“I wish my life was important to someone … that the sense that [life] is a series of random events would dissipate,” says The Girl in Purple (Georgia Lyman) in “The Hotel Nepenthe.” A series of random events would be a simple way to describe “Nepenthe,” the Actors’ Shakespeare Project’s new one-act drama directed by David R. Gammons, which plays at The Storefront on Elm Street until March 6. “Nepenthe” feels like a Haruki Murakami novel, surreal gems within mundane scenes; however, while the comedic aspects of the play are strong, the serious parts drag along, and only at the end is any satisfaction achieved.
Performed by four actors playing a total of seventeen characters, “The Hotel Nepenthe” shows a series of intimate interactions between disparate pairs of people: a Senator’s wife (Marianna Bassham) with a prostitute (Georgia Lyman); a slightly insane cab driver (Daniel Berger-Jones) with a hopped-up yuppie (John Kuntz); and a starlet (Lyman) with her one-night stand (Berger-Jones). The stories are everyday occurrences each containing one twist. For example, a man stuck in the rain (Kuntz) hails a cab driver (Berger-Jones) whom he finds out stuffed the real cab driver in the trunk. These unsettling interactions are seemingly unrelated except for slightly sinister references to the titular hotel, where characters attempt suicide, die, drug and murder other characters, and, most notably, steal the hotel’s trademark leopard-print bathrobes.
The mood of “Nepenthe” is dark in parts as many of the characters contemplate the perceived meaninglessness of their lives. However, “Nepenthe” spends more time on comedy than tragedy. Each of the characters uses humor to lighten the mood of their scene. “I gave him vodka, Lunesta … and Sleepytime Tea,” says the Senator’s wife of her husband in a well-to-do East Coast accent. Bassham and Kuntz were standouts on the comedic front, sometimes carrying their scenes unassisted. However, while the comedy worked well, some of the dramatic scenes lagged. Many characters’ stories are harrowing, and Kuntz, also the playwright, effectively conveys the play’s central theme of existential angst, but the cast sometimes fails to do justice to the material. While Lyman has some of the most powerful lines in the show, it is hard to identify or feel sympathy with her characters. Perhaps because she is forced to juggle the emotional baggage of four different characters, several of them feel one-dimensional and emotionally drained.
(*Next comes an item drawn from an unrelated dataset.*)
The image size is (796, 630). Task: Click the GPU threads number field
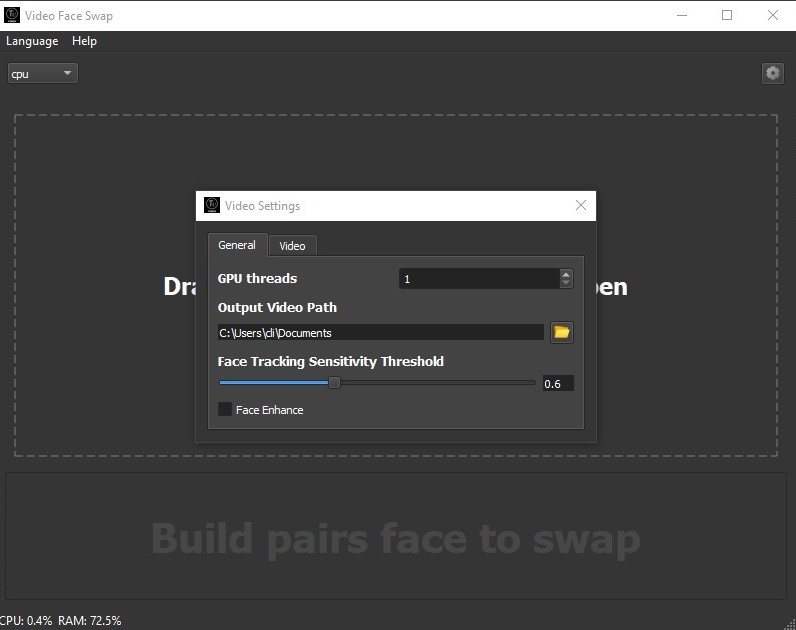coord(480,279)
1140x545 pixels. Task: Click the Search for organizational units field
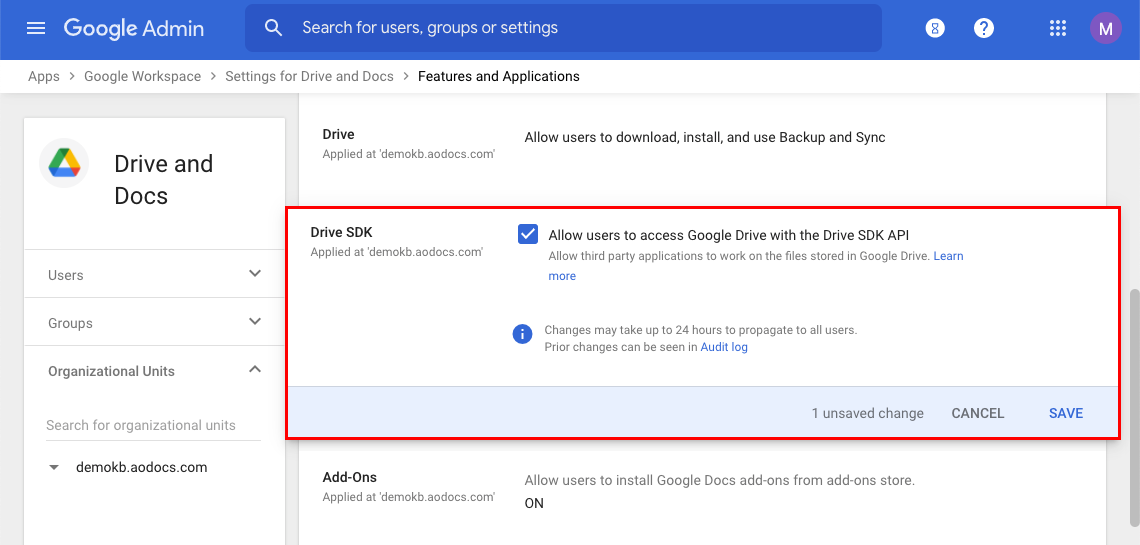coord(153,425)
A large portion of the blame for the play’s dramatic failures is due to the staging. The venue is a basement with chairs along the back and side walls opening onto a series of changing rooms. In many scenes, it is unclear who is actually a character and who is waiting to go onstage for the next scene, and when the action on stage grows less compelling it becomes easy to drift away and watch the other characters waiting in the wings.
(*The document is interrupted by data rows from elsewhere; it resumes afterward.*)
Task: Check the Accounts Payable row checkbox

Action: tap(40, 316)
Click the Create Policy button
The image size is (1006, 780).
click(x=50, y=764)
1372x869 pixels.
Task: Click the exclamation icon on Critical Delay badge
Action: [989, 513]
Other technical elements, including the light and sound work, are more effective. The sound effects particularly are chilling—classical piano accompanies the final tying-together of the different plot threads, increasing the revelatory atmosphere of the scene. Sometimes the effects are a little too prominent, especially the jolting use of airhorns to get the audience’s attention, but overall sound design is one of the play’s stronger aspects.
Despite some flaws in the staging and dramatic execution, there are many redeeming moments. The beginning scene where Bassham and Berger-Jones—as the Rent-a-car gal and bellhop respectively—discuss a murder that occurred at the Hotel Nepenthe is one of these high points. The gradual movements between the two characters create a sense of fear, and the slow movements of the girl who was murdered walking across the stage (Lyman) make the scene downright eerie.
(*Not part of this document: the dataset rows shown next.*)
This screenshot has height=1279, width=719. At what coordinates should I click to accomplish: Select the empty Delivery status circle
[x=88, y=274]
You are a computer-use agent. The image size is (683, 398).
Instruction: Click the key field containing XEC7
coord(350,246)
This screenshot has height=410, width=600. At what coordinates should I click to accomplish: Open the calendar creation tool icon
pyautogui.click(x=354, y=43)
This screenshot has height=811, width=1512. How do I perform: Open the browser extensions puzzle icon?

The final reveal of “Nepenthe” is worth the wait. It is akin to a Twilight Zone episode, with an ending that makes the viewers say “Ahhhh … Now I see it.” With all four actors finally on stage together, the sheer amount of energy in the air—accompanied by a fantastic light and sound sequence—makes you forget the occasional tediousness that came before. “Nepenthe” fulfills the Girl in Purple’s desire for the sense that life is a series of random events to dissipate, and it does so quite beautifully.